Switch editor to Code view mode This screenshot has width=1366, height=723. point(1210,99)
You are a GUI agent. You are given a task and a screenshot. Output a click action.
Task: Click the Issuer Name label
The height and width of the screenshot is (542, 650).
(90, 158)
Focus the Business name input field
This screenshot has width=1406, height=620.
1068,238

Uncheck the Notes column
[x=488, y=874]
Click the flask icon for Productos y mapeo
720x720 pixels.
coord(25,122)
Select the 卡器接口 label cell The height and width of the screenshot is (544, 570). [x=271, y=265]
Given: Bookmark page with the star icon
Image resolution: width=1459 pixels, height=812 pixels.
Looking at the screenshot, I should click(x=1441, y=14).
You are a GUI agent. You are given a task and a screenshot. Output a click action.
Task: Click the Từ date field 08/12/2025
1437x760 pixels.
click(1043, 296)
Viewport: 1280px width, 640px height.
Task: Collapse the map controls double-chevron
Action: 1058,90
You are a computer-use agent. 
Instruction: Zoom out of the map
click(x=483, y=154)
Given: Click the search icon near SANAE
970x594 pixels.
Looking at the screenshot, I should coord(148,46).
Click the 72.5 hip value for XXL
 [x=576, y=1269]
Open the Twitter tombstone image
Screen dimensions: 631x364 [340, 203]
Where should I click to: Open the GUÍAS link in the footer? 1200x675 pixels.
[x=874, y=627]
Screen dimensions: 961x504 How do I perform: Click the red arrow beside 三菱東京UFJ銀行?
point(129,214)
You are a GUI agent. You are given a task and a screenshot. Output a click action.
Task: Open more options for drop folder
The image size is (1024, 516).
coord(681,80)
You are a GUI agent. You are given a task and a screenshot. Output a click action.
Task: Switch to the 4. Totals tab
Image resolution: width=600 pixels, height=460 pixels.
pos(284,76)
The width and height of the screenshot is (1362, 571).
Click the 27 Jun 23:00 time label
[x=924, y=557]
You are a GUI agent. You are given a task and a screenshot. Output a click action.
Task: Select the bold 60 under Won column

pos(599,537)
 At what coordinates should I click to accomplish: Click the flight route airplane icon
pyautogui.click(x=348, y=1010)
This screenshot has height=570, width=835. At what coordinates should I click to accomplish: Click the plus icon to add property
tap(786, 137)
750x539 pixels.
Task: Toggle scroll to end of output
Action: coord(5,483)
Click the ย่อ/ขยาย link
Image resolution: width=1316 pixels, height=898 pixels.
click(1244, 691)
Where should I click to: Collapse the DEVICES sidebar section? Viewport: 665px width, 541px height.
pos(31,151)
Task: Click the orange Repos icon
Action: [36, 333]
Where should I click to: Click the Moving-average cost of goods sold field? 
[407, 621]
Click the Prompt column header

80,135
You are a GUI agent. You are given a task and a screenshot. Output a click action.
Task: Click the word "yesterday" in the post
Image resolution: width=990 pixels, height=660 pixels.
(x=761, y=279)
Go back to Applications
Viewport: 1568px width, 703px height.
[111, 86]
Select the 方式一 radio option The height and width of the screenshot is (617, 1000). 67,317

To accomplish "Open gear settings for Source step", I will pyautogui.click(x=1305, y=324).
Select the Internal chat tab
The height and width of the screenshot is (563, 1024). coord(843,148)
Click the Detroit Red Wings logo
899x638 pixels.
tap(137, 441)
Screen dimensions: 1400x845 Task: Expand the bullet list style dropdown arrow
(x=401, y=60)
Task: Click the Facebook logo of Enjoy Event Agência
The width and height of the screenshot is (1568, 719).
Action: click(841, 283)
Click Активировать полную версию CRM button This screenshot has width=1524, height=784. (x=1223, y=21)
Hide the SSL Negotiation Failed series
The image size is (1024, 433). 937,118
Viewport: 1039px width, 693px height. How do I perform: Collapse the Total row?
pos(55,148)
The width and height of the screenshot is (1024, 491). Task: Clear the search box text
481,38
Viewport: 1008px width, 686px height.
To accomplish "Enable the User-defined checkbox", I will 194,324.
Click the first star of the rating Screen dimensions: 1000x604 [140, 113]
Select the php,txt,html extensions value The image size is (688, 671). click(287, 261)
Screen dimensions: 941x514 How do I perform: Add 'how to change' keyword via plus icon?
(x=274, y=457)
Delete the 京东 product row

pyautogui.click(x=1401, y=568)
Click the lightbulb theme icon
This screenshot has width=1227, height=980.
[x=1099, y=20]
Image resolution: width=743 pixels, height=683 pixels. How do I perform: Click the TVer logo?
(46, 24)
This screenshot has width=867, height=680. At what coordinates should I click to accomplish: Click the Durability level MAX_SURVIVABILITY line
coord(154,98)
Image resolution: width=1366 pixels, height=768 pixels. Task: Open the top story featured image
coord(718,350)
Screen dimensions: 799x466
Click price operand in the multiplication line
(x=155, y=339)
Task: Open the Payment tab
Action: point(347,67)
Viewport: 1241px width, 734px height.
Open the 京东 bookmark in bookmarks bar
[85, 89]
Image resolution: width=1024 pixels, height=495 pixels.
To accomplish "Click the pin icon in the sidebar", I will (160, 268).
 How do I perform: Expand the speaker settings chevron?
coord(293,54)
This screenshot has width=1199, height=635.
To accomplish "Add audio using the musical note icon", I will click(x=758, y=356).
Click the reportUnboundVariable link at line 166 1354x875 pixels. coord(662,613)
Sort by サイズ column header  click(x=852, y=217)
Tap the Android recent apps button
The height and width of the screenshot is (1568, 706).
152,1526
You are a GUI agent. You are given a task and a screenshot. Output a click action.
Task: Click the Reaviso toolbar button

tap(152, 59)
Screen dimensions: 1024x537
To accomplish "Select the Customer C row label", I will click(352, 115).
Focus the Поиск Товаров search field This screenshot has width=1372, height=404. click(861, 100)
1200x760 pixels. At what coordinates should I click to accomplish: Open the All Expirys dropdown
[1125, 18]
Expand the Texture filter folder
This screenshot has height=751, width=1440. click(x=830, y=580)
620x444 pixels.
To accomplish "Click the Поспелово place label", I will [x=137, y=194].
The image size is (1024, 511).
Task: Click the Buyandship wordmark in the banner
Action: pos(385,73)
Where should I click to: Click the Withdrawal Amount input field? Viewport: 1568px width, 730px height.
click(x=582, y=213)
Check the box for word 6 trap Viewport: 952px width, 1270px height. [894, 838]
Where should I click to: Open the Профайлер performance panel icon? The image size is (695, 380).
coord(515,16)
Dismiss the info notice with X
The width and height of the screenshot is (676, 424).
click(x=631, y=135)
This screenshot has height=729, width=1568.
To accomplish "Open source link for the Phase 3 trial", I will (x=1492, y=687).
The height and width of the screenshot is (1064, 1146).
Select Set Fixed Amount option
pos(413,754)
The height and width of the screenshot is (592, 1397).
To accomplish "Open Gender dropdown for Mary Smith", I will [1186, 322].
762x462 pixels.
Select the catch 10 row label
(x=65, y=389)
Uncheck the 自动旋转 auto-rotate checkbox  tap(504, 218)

________

◆ TASK BRIEF
Among the lines above, find the one with "Click price operand" and the one with "Image resolution: width=1024". Quote both and everything between them, exactly.

◆ RESPONSE BELOW
Click price operand in the multiplication line
(x=155, y=339)
Task: Open the Payment tab
Action: point(347,67)
Viewport: 1241px width, 734px height.
Open the 京东 bookmark in bookmarks bar
[85, 89]
Image resolution: width=1024 pixels, height=495 pixels.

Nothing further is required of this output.